この「環境問題シリーズ」にはボクの考えが入る余地はない。ただひたすら事実を正確に書くことを目指しているが、将来的に新しい考え方や技術が導入され、ここに書いたことは古くなっていくことをご理解いただきたい。

今日は放射性廃棄物の処理について書いていこう。


災害廃棄物の処理

環境省は、地震や風水害などの自然災害により発生する災害廃棄物を円滑・迅速に処理するための関連法やガイドラインを定めている。

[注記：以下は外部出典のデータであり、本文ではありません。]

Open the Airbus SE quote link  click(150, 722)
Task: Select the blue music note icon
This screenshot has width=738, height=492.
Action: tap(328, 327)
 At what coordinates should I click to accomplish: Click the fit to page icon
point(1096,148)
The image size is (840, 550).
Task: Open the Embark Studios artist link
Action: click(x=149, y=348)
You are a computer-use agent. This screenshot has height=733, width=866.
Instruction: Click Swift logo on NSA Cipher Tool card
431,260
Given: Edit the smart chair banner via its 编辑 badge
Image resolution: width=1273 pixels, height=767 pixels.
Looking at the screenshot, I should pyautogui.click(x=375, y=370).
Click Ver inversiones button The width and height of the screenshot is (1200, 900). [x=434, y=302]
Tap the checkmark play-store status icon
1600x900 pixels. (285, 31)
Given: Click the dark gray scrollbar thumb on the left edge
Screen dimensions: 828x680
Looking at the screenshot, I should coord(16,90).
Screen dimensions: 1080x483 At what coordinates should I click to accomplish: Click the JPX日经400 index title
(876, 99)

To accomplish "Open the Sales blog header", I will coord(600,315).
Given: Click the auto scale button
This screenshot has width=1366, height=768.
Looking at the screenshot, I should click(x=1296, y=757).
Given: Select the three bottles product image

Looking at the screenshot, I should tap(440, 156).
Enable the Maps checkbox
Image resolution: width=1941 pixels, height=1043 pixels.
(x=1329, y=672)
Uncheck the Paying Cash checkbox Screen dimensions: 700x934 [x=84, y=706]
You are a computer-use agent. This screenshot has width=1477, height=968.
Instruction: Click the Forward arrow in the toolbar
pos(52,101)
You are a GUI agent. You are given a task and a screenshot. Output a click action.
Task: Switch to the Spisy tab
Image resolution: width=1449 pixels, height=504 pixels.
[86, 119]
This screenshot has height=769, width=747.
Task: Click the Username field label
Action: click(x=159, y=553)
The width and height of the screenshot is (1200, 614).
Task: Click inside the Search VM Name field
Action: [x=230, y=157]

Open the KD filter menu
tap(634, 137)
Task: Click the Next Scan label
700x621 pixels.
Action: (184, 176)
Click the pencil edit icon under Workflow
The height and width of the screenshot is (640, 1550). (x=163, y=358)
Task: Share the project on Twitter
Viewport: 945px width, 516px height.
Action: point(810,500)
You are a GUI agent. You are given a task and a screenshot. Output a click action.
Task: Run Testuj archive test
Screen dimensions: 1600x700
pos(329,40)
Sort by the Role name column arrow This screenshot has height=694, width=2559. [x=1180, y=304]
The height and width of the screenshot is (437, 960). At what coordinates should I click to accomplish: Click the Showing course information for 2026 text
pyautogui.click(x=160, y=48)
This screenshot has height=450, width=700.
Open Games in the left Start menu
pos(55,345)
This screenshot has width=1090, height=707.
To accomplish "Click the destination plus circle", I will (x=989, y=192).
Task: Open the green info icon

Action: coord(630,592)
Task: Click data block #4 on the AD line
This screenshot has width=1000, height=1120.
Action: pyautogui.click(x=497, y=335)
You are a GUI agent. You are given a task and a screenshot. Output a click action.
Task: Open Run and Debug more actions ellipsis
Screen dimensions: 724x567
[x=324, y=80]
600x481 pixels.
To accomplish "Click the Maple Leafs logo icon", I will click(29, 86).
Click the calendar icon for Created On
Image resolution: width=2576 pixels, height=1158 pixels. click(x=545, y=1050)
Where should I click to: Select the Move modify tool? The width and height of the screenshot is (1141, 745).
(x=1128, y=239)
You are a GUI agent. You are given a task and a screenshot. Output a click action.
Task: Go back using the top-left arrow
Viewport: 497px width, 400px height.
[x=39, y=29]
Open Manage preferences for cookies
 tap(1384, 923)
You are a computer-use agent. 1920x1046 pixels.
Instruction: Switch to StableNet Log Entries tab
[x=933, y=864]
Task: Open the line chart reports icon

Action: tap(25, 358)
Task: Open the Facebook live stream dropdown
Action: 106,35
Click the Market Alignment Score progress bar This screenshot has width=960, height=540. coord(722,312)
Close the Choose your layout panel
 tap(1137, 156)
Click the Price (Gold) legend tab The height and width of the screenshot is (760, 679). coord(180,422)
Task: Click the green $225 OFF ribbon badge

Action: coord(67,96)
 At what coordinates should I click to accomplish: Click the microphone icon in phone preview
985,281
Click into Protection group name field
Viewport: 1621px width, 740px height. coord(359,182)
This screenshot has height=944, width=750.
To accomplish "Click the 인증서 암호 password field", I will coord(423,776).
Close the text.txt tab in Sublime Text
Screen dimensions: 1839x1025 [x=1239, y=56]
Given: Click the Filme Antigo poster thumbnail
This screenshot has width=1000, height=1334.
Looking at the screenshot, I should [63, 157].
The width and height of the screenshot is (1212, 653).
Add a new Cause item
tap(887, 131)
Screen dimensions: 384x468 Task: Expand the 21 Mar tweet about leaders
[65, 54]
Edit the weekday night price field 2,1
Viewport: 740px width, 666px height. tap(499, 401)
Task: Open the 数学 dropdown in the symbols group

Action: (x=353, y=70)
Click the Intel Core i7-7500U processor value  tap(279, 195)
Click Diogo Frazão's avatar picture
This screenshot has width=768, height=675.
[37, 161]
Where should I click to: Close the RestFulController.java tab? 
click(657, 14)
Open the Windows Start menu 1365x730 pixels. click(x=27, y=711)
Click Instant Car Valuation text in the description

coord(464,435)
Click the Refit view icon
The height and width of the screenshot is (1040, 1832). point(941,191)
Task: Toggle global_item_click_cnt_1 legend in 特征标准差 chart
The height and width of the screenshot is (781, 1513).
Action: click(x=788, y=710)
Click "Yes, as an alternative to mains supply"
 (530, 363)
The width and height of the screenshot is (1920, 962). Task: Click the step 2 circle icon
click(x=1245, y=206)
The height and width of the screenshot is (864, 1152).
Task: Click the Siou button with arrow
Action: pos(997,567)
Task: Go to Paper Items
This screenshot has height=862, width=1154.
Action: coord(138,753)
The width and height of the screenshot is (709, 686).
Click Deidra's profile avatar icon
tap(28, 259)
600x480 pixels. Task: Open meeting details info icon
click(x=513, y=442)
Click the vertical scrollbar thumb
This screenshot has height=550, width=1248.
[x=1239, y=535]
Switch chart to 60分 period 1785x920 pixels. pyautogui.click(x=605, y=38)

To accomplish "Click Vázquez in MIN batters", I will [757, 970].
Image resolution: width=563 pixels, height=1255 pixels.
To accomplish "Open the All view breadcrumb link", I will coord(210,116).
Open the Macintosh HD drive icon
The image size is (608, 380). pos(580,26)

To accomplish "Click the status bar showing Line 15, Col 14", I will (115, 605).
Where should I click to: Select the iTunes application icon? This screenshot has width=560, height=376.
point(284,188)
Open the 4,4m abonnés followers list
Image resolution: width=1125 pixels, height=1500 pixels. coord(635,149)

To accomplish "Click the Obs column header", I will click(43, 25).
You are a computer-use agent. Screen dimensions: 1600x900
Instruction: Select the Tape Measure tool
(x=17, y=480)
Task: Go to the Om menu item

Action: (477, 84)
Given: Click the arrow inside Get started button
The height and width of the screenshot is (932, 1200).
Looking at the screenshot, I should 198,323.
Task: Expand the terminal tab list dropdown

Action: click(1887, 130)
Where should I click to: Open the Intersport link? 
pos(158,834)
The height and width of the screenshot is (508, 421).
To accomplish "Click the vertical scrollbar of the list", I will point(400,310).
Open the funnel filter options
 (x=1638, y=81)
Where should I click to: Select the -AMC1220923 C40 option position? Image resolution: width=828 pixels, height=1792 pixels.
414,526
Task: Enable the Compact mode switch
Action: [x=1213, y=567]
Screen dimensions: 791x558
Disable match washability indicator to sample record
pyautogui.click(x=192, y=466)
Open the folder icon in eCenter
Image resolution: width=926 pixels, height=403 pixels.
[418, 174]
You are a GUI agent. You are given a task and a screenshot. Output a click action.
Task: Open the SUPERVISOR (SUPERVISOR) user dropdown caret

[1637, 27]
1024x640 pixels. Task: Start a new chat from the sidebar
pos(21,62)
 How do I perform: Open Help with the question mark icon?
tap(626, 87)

しかし、2011年3月11日に発生した東日本大震災で、東京電力福島第一原子力発電所の事故が起こり、大量の放射性物質が施設外に放出されるという、日本における最大級の環境汚染を引き起こしたことで、法体系の穴が発覚することになった。それは、原発施設自体には、原子炉等規制法や放射線障害防止法によって対策が定められていたものの、施設外への適用は想定されてなかったことによる。

事故によって原発から大気中に放出された放射性物質は、風で運ばれて、雨や雪によって地表に降下する。地表に降下して沈着した放射性物質が発する 放射線は直接的な被ばく(外部被ばく)だけでなく、農水産物などの食物経由で被ばく(内部被ばく)を引き起こす可能性があるので、それを防止するための措置が必要になった。

放射性物質汚染対処特措法の制定

国は、この放射性物質による環境汚染の法の空白を埋めるために、2011年8月26日に「放射性物質汚染対処特措法」を成立させた。この法律に基づいて「警戒区域」または「計画的非難区域」に指定されていた地域は「除染特別地域」に指定され、国の直轄で除染を行い、「汚染状況重点調査地域」に指定された地域は、市区町村が策定した除染実施計画に基づく除染が実施されることとなった。

まずは人の健康の保護が重要視され、その中でも放射線の影響を受けやすい子供の生活空間(学校や公園など)の除染が最優先に行われた。農用地に関しては、農業生産を再開することができる条件を回復させること、森林部分に関しては住居に近い場所を優先させて除染を行うという方針で進められた。除染の具体的な方法は、土地の表土や落ち葉などを削り取り中間貯蔵施設に搬入(30年後に県外処分する予定)する、もしくは表土と下層の土の入れ替え、コンクリートなどで被ばく土壌を囲むなどである。

放射性廃棄物の処理

東日本大震災によってフォーカスされることになった放射性物質の影響だが、実際には事故がなくとも原子力利用から放射性物質を含む廃棄物が発生しており、それを「放射性廃棄物」と呼んでいる。放射能は時間とともに自然に減衰するが、極めて慎重に対処しなければ、長期間にわたって人体や環境に影響を及ぼす可能性がある。

放射性物質の発生源としては、ほぼ原子力発電所しかないのだが、そこで発生する放射性廃棄物は、使用済み核燃料だけでなく、保守作業に使われた衣服や道具、除染に使った水なども該当する。また、原子力施設の廃炉や解体などが行われる場合、そのがれきなども大量の放射性廃棄物となる。

日本においては、それらの放射性廃棄物に含まれる放射能のレベルにより「高レベル放射性廃棄物」と「低レベル放射性廃棄物」に大別され、さらにいくつかの分類を行って、それぞれ管理や処分の方法が定められる。

低レベル放射性廃棄物の処分方法

低レベル放射性廃棄物は、それに含まれる放射能のレベルによって、いくつかの方法(浅い地中に直接埋める、地下50~100mにコンクリート製の囲いを設けてその中に埋める、など)に分けて処分される。また、国がその放射性廃棄物の放射能のレベルが下限値(クリアランスレベル)を確実に下回ることを確認した場合、再生利用が認められる制度もある。

高レベル放射性廃棄物の処分方法

高レベル放射性廃棄物は、強い放射線を出す放射性物質と長期間放射線を出し続ける放射性物質の両方が含まれているので、人や環境から隔離した状態で処分すべきとされている。具体的には放射性廃棄物を特殊な容器に入れ、地下数百メートルの地中に埋設処分するのだが、そもそも原子炉から取り出したばかりの高レベル放射性廃棄物に人間が近づくことができるまで100年ほどかかると言われていて、遠隔操作によって厚い金属容器に移し替える作業などはそう簡単に進められるものではない。